#### About this task
Scan the records for "computer". Show the matching lines.

#### Data records
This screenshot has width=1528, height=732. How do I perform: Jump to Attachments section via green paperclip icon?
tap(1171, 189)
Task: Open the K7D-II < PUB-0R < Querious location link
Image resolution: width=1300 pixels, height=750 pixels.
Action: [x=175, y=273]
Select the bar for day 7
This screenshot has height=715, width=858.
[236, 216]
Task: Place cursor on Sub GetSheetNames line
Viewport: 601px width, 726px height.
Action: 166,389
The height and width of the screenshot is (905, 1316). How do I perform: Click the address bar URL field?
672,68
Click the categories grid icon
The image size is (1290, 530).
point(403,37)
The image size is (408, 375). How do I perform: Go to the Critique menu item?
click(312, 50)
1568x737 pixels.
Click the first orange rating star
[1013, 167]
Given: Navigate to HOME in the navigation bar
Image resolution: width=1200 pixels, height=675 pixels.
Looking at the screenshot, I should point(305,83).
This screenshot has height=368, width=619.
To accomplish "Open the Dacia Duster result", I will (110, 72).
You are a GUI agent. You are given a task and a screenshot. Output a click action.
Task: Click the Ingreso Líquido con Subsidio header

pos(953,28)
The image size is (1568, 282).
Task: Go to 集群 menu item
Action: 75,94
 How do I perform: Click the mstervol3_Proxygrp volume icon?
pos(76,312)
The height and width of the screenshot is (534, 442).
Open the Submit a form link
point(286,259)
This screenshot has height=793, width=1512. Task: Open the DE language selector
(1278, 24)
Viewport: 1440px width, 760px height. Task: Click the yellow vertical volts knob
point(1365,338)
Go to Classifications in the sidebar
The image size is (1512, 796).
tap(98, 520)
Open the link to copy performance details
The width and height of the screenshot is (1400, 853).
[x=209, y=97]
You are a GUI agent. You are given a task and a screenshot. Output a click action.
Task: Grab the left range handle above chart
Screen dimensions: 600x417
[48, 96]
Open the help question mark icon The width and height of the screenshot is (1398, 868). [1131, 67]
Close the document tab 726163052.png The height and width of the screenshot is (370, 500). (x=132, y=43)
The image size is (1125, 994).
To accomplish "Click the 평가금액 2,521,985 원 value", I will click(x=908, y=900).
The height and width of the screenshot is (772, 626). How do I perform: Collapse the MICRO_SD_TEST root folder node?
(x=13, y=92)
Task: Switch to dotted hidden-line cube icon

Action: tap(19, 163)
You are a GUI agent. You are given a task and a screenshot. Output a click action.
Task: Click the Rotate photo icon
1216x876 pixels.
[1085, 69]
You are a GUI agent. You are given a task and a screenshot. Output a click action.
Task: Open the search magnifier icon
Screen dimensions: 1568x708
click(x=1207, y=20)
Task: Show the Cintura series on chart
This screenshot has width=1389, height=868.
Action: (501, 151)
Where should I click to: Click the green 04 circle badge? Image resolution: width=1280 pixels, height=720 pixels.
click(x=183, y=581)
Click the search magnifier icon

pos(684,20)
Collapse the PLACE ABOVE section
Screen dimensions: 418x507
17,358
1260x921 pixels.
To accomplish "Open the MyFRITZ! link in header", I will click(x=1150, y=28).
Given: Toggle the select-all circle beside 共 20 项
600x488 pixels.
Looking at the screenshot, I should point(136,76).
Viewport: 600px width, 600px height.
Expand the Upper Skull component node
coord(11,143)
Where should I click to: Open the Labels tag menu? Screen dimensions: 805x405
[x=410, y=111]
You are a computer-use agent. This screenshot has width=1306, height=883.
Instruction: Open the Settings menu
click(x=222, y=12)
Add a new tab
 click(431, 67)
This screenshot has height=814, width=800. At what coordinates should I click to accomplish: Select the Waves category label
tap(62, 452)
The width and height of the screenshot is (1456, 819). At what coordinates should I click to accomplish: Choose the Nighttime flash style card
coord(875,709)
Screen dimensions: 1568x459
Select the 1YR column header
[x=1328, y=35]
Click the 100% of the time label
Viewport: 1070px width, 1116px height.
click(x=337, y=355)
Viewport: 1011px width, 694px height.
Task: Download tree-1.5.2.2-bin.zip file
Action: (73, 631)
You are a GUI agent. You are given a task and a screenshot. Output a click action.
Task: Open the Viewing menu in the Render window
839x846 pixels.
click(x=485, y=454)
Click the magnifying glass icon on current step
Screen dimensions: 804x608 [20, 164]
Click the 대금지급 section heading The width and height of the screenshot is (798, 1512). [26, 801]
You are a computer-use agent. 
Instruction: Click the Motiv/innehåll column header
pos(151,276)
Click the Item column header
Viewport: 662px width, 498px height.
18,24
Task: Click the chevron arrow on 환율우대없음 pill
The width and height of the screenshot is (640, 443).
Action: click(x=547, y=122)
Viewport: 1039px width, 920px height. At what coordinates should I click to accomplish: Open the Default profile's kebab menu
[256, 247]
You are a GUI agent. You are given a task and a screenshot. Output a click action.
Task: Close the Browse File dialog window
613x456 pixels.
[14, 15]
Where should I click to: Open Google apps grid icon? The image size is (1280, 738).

#### Response below
You are a computer-use agent. This screenshot has width=1306, height=883.
You are a computer-use agent. 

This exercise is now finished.